By concept, all three VSKYLABS Robinson projects (R22/R44/R66) were developed side by side in a tremendous effort and coordination. The R66 was the first to reach v1.0 milestone, followed eight months later by the R44 v1.0 release which was an important stage in the development of several important aspects of the VSKYLABS R22. The R44 v1.0 was also an important milestone in the preparations of the 2nd VSKYLABS R66 variant (planned with the classic analog cockpit an within the project development scheduled road-map).
However, during development, it got clear that the R22 development effort must be shifted down in priorities, for various (good) reasons...

Among the reasons is the fact that the R22 helicopter appearance in the flight-sim world (and in X-Plane) got a bit "flooded"...and there was no good reason to add an additional R22, for sure not before the R66 and R44 helicopters, which were "needed" in X-Plane with a wider and deeper simulation scope...
Developing and updating add-on aircraft/helicopters is a *huge* effort that takes months and years to complete. So while the VSKYLABS R22 development was shifted down in priorities (while going up in "quantity"), the R22 development resources were channeled to other fascinating VSKYLABS projects (including other helis and gyros), and allowed to execute several important existing projects updates, earlier.

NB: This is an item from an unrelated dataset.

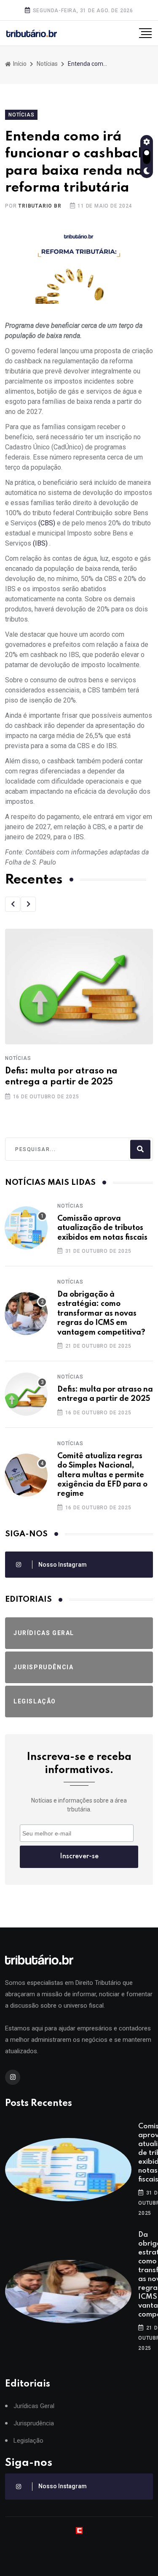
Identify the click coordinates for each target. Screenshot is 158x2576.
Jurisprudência (33, 2423)
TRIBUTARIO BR (39, 206)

At the present, the VSKYLABS R66, R44 and the Cabri G2 are covering the major target categories for mainstream, popular training and general aviation helicopters simulation. So with the several existing R22's out there, there is no severe *void* left with this decision.
In the light of the above, shifting the R22 down in priorities is a good call in several aspects.
At the present, the VSKYLABS Robinson R22 Project is serving in-house for various testing and development purposes. It is still considered as an active-development project but it is on a lower priority and it will be released when time is right. The exact time frame for this has not been set yet.